Bruno Lima Rocha - Para começar, eu queria ir além de um raciocínio binário. Mas, a princípio, sou contra as bases e premissas deste pacto. Não é admissível que o funcionalismo tenha sempre as maiores perdas, e isto em nome de uma saída coletiva. Para ser sucinto, hoje o sistema socializa os prejuízos e concentra cada vez mais os grandes recursos.
R.I. - Ou seja, a mesma parcela da sociedade - funcionalismo público - é convidada novamente a contribuir.

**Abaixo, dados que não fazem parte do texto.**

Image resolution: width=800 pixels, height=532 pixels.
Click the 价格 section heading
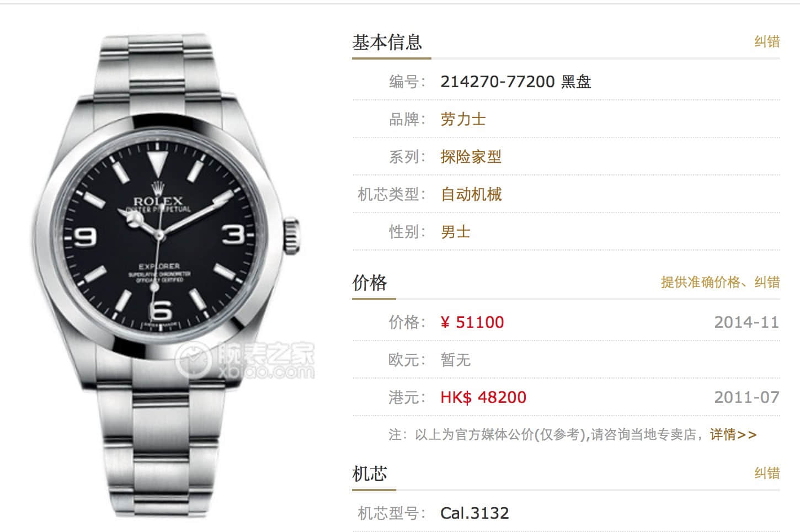coord(370,283)
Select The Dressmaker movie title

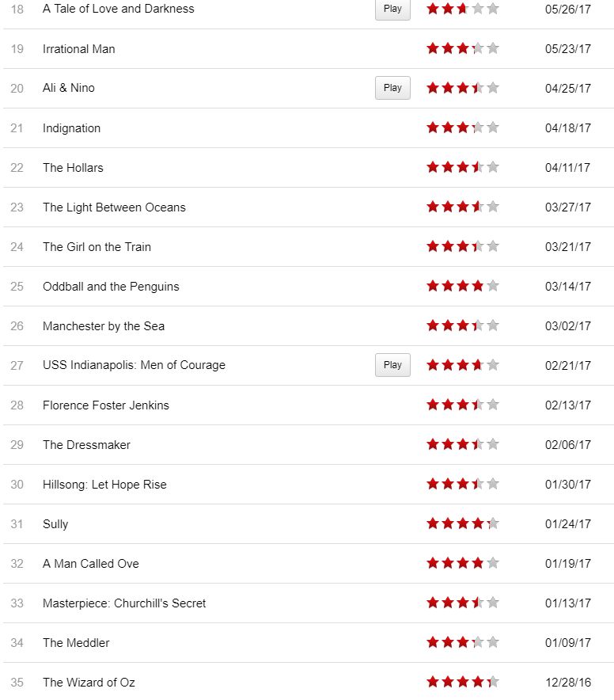(86, 445)
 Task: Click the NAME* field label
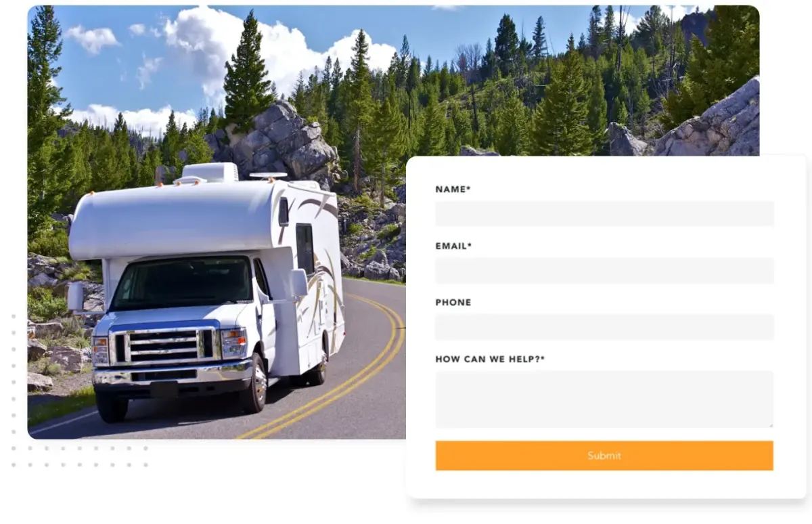(453, 190)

B.L.R. - Sim, os trabalhadores do serviço público novamente são chamados a ser a solução de um problema sistêmico. Os setores corporativos, digo, os setores que têm condições de cortar na própria carne, como os desembargadores, terminam por defender seus interesses diretos. Mas a condição de vida dos trabalhadores do serviço público, o estímulo para seguirem na carreira e a capacidade de luta de suas entidades são sempre atacadas. O Pacto não deveria ser feito sobre os ganhos de quem já recebe pouco e trabalha demais. O mais interessante de tudo isso, e que é algo comum em pactos de elite, muito vistos nas transições de regimes políticos, é o fato de que eles nunca são substantivos. Ou seja, o conteúdo termina sendo arrocho com nome de austeridade e “modernização” como escamoteio de privatização.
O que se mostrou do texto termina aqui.